TO DO: Copy out the full set of records. Keep every word the same.

THE DATA:
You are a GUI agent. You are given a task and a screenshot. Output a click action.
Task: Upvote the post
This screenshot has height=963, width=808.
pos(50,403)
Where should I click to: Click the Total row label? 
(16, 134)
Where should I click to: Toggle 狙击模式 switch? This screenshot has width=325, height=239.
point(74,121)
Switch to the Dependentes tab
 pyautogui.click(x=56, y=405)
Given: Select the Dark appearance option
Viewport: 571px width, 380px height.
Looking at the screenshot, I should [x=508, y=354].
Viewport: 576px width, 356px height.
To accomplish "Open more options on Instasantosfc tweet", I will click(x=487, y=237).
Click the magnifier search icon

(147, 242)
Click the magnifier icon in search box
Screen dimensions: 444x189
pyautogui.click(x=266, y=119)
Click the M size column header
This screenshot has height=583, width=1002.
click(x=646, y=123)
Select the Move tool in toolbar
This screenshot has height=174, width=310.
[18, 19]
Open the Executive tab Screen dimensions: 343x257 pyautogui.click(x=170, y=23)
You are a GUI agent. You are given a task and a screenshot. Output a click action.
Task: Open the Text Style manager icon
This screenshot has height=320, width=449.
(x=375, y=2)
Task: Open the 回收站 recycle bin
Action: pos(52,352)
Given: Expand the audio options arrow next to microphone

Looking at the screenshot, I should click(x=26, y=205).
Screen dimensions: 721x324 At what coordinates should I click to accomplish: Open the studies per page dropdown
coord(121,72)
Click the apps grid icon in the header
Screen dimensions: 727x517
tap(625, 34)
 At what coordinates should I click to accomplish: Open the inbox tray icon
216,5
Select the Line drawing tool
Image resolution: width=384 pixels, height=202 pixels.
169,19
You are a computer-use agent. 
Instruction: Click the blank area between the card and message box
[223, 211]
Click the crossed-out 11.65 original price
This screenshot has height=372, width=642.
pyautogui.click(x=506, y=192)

WRITTEN REPLY:
You are a GUI agent. You are given a task and a screenshot. Output a click action.
Task: Upvote the post
This screenshot has height=963, width=808.
pos(50,403)
Where should I click to: Click the Total row label? 
(16, 134)
Where should I click to: Toggle 狙击模式 switch? This screenshot has width=325, height=239.
point(74,121)
Switch to the Dependentes tab
 pyautogui.click(x=56, y=405)
Given: Select the Dark appearance option
Viewport: 571px width, 380px height.
Looking at the screenshot, I should [x=508, y=354].
Viewport: 576px width, 356px height.
To accomplish "Open more options on Instasantosfc tweet", I will click(x=487, y=237).
Click the magnifier search icon

(147, 242)
Click the magnifier icon in search box
Screen dimensions: 444x189
pyautogui.click(x=266, y=119)
Click the M size column header
This screenshot has height=583, width=1002.
click(x=646, y=123)
Select the Move tool in toolbar
This screenshot has height=174, width=310.
[18, 19]
Open the Executive tab Screen dimensions: 343x257 pyautogui.click(x=170, y=23)
You are a GUI agent. You are given a task and a screenshot. Output a click action.
Task: Open the Text Style manager icon
This screenshot has height=320, width=449.
(x=375, y=2)
Task: Open the 回收站 recycle bin
Action: pos(52,352)
Given: Expand the audio options arrow next to microphone

Looking at the screenshot, I should click(x=26, y=205).
Screen dimensions: 721x324 At what coordinates should I click to accomplish: Open the studies per page dropdown
coord(121,72)
Click the apps grid icon in the header
Screen dimensions: 727x517
tap(625, 34)
 At what coordinates should I click to accomplish: Open the inbox tray icon
216,5
Select the Line drawing tool
Image resolution: width=384 pixels, height=202 pixels.
169,19
You are a computer-use agent. 
Instruction: Click the blank area between the card and message box
[223, 211]
Click the crossed-out 11.65 original price
This screenshot has height=372, width=642.
pyautogui.click(x=506, y=192)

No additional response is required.